1920’ler, Frau Rosalie von Tümmler 28 yaşındaki aşk kırgını
kızı Anna ve 22 yaşındaki oğlu Edward’la Düsseldorf’ta “bolluk içinde olmasa da
rahat şartlarda yaşıyor.” Frau Tümmler 50 yaşında, alçak gönüllülüğü, neşeli ve
sıcakkanlı yapısıyla dostlarınca sevilen “son derece hoş kadınsı hatlara sahip”

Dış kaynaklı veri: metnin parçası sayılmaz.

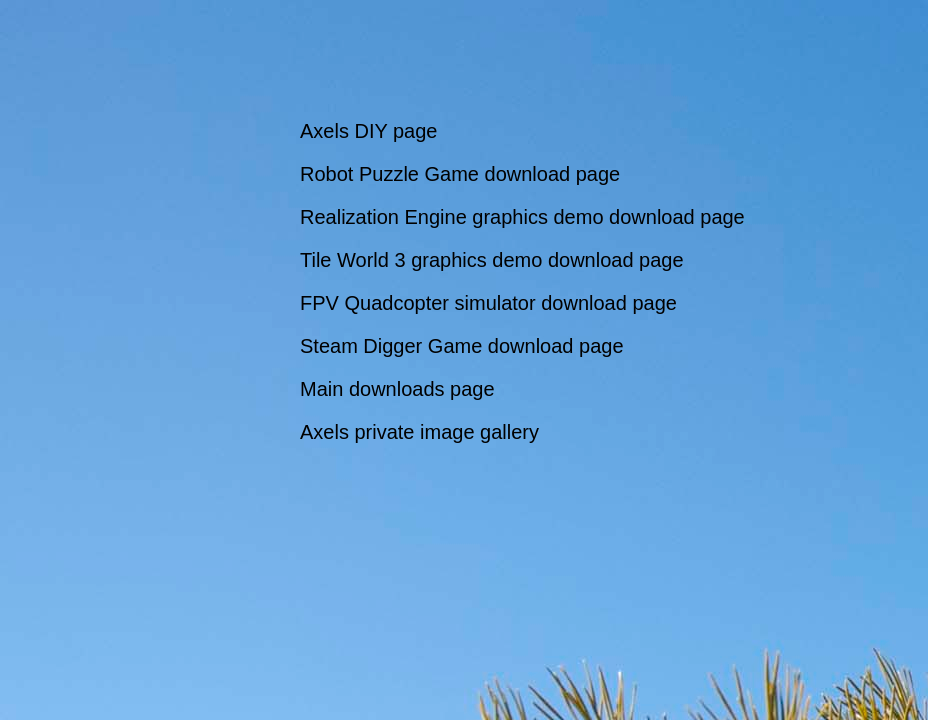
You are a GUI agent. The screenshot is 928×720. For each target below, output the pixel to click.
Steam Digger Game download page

dinç bir kadın. Yaşı sadece kırlaşan saçlarından ve ellerindeki yaşlılık
emaresi lekelerden anlaşılıyor.
Şehre gelen oğlu yaşındaki genç bir Amerikalı Rosalie’nin tüm
dengelerini bozuyor. “Anna’ya göre hiç de dikkat çekici olmayan, Tanrı’nın
özene bezene yarattığı söylenemeyecek” Ken Keaton özellikle kendinden yaşça
büyük kadınları etkiliyor ve o da bu ilgiyi karşılıksız bırakmıyor. Edward’ın
isteği ile ona İngilizce dersleri vermek için eve girip çıkmaya başlayınca da
bu konuşkan genç Rosalie’nin de ilgisini çekiyor. Rosalie hızla platonik bir
aşka kapılıyor. Kendine bile itiraf edemediği duygularını dikkatli biri olan
Anna fark ediyor ve annesini uyarıyor. Bu uyarının ardından aralarında
arkadaşça bir ilişki olan anne ve kız, aile içi ilişkiler, gençlik, yaşlılık,
aşk, toplumun yaşlı kadın genç erkek aşkını nasıl yorumlayacağı, hastalık ve
ölüm gibi konularda uzun diyaloglara girişiyorlar. Sanırım öykünün sarkmasına
neden olan bu diyaloglarda ölüme yakınlaştığını hisseden Thomas Mann’ın kendi
ile hesaplaşmaları var.
Rosalie, ne kızının mantıklı karşı çıkmalarına, ne hayatın
gerçeklerine, ne çevrenin tepkisine kulak asmıyor ve bu aşkı yaşamak istiyor.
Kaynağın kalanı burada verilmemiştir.